One morning the chief ascended the pinnacle, and swept the horizon with his piercing eye. Far in the south a faint smoke told where the foe had pitched his last encampment. Chocorua’s dark eye lighted with exultation. The accursed pale-faces were gone.
He turned to descend the mountain, but had not taken ten steps when a white hunter, armed to the teeth, started from behind the crags and barred his passage. The chief recoiled, but not with fear, as the muzzle of his adversary’s weapon touched his naked breast. The white man’s eyes shone with deadly purpose, as he forced the chieftain, step by step, back to the highest point of the mountain. Chocorua could not pass except over the hunter’s dead body.
Glaring into each other’s eyes with mortal hate, the two men reached the summit.
“Chocorua will go no farther,” said the chief, haughtily.
The white man trembled with excitement. For a moment he could not speak. Then, in a voice husky with suppressed emotion, he exclaimed,
“Die, then, like a dog, thou destroyer of my family, thou incarnate devil! The white man has been in Chocorua’s wigwam; has counted their scalps—father, mother, sister, brother. He has tracked him to the mountain-top. Now, demon or devil, Chocorua dies by my hand.”
The chief saw no escape. He comprehended that his last moment was come. As if all the savage heroism of his race had come to his aid, he drew himself up to his full height, and stood erect and motionless as a statue of bronze upon the enormous pedestal of the mountain. His dark eye blazed, his nostrils dilated, the muscles of his bronzed forehead stood out like whip-cord. The black eagle’s feather in his scalplock fluttered proudly in the cool morning breeze. He stood thus for a moment looking death sternly in the face, then, raising his bared arm with a gesture of superb disdain, he spoke with energy:
“Chocorua is unarmed; Chocorua will die. His heart is big and strong with the blood of the accursed pale-face. He laughs at death. He spits in the white man’s face. Go; tell your warriors Chocorua died like a chief!”

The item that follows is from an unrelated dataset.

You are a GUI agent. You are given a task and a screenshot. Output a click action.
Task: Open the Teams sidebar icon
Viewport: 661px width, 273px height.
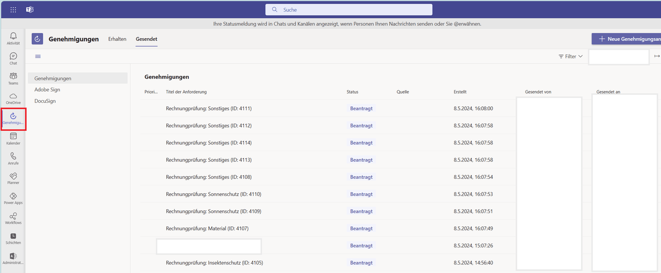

With this defiance on his lips the chief sprung from the brink into the unfathomable abyss below. An appalling crash was followed by a death-like silence. As soon as he recovered from his stupor the hunter ran to the verge of the precipice and looked over. A horrible fascination held him an instant. Then, shouldering his gun, he retraced his steps down the mountain, and the next day rejoined his comrades.